Une toile rare et magistrale signée Clarence Gagnon est offerte par la galerie Alan Klinkhoff
[...] l'incomparable clarté émanant de la réverbération du sol et des masses éclatantes des feuillages.
Clarence Alphonse Gagnon (1881-1942), Première neige, Baie-Saint-Paul, vers 1922, huile sur toile, 50,8 x 66 cm (20 x 24 po)signé « Clarence A. Gagnon » au recto, coin gauche inférieur
Provenance: Ex. Coll. Madame Lucile Rodier Gagnon ;Watson Art Galleries, Montréal;
Galerie Walter Klinkhoff, Montreal, intitulée "First Snow, Baie St. Paul, ca. 1910";Succession de la famille.
Exposition: Montréal, Galerie Walter Klinkhoff, Clarence Gagnon R.C.A. / Loan Exhibition, septembre 1975, no 4.

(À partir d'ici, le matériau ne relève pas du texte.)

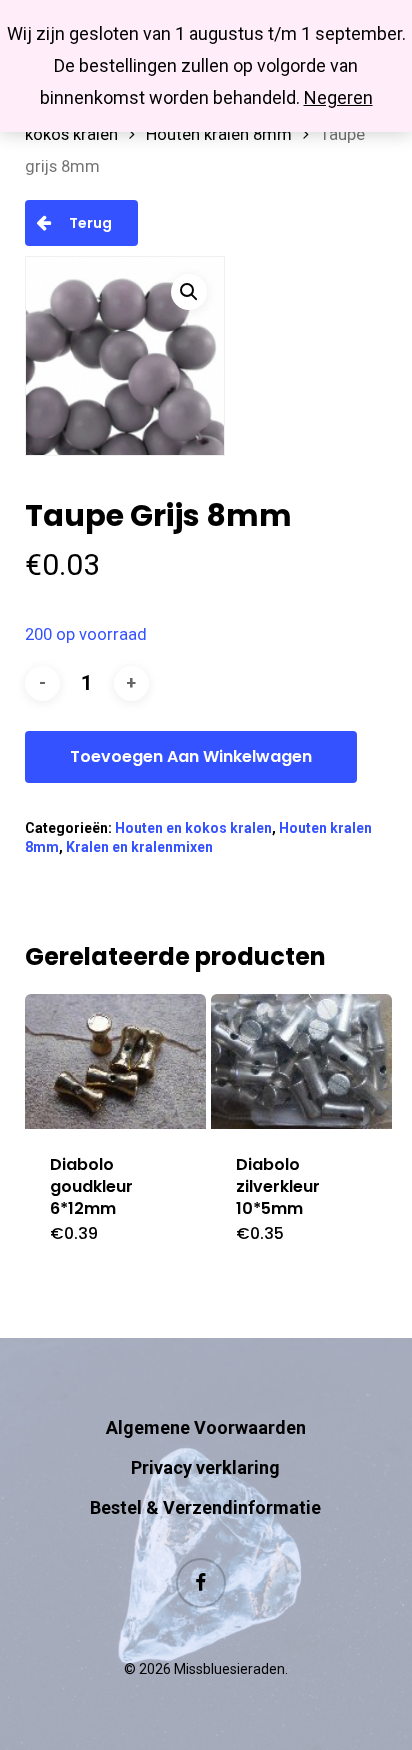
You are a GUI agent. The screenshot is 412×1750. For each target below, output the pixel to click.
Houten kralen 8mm (219, 134)
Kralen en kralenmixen (139, 847)
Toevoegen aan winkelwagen (191, 756)
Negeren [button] (338, 97)
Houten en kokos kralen (193, 828)
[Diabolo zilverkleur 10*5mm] (301, 1061)
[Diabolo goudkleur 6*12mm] (115, 1061)
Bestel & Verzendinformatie (205, 1507)
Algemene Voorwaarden (206, 1427)
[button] (189, 292)
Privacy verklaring (205, 1467)
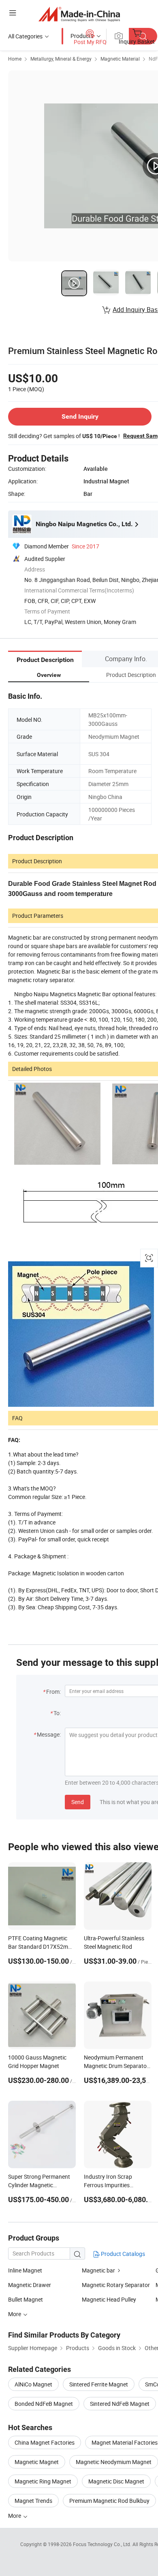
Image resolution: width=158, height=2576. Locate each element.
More (15, 2515)
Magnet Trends (33, 2500)
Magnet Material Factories (125, 2442)
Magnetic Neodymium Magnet (114, 2462)
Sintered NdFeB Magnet (119, 2403)
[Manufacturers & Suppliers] (79, 14)
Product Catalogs (122, 2254)
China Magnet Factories (45, 2442)
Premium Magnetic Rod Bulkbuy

En juin 1919, Clarence Gagnon était de retour au Canada après avoir acquis une notoriété enviable comme peintre et graveur en France. L'artiste qui approchait la quarantaine n'était pas pressé de retourner dans la Ville lumière où il avait vécu les quinze années précédentes. Il s'accorda le temps de vivre les saisons dans son Charlevoix bienaimé, au creux des montagnes laurentiennes, loin de l'agitation de Paris. Ce quatrième séjour s'étira jusqu'en décembre 1924, s'avérant le plus long et le dernier avant son retour définitif au pays en 1936.

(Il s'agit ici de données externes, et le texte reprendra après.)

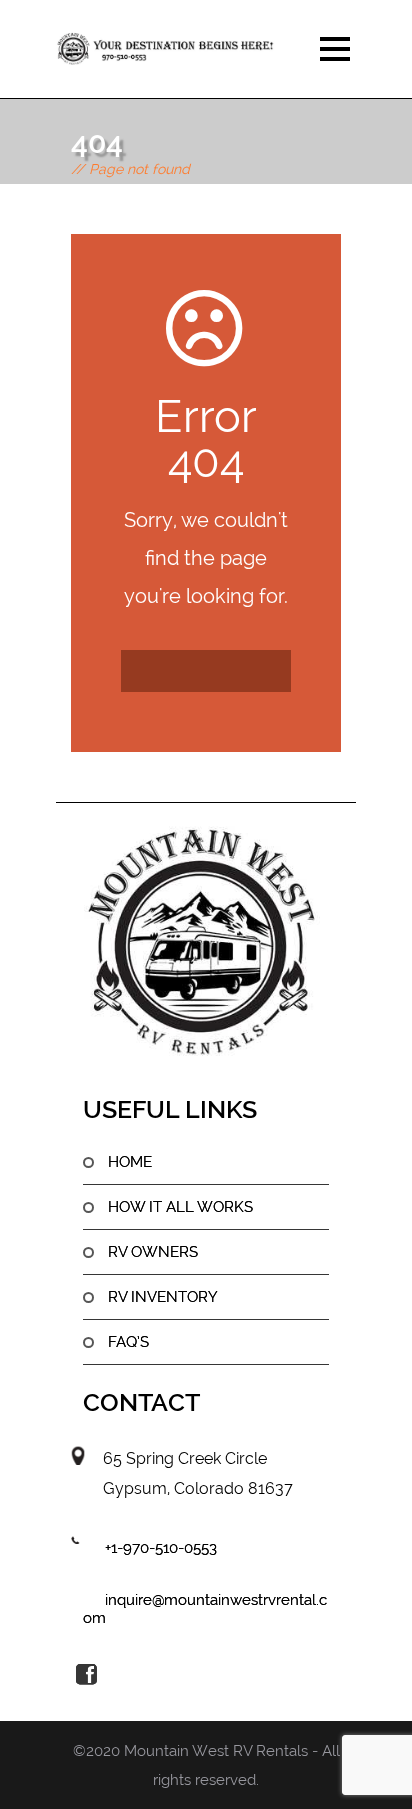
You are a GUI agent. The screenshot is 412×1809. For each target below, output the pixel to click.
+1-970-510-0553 (161, 1548)
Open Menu (334, 48)
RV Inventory (163, 1297)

Un vent régénérateur souffla sur ces cinq années de bonheur et de travail intense. Gagnon s'installa de façon permanente à Baie-Saint-Paul avec sa jeune épouse Lucile Rodier. Il développa alors des projets de collaboration avec les artisans du village, dans la foulée du mouvement Art and Crafts. Il mit au point ses propres couleurs à partir de pigments broyés; recherches qui furent couronnées en 1923 par le prix Trevor du Salmagundi Club de New York, pour la vivacité et la pureté chromatique de sa petite composition L'Hiver dans les Laurentides / Winter in the Laurentians, Quebec, 1922 (coll. particulière). Son approche du paysage évolua vers une stabilité décorative qui privilégia les jeux d'arabesques sur des surfaces lisses, tout en opposant les couleurs chaudes aux couleurs froides. Pas loin d'une trentaine d'expositions présentèrent ses nouvelles scènes rustiques avant qu'il ne retourne à Paris à la fin de 1924. Élu membre de l'Académie royale des arts du Canada en 1921, il fut invité à exposer et à prendre part à la préparation des deux éditions de la présentation canadienne à l'Exposition de l'Empire britannique au parc Wembley, à Londres, en 1924 et 1925, parrainées par la Galerie nationale du Canada.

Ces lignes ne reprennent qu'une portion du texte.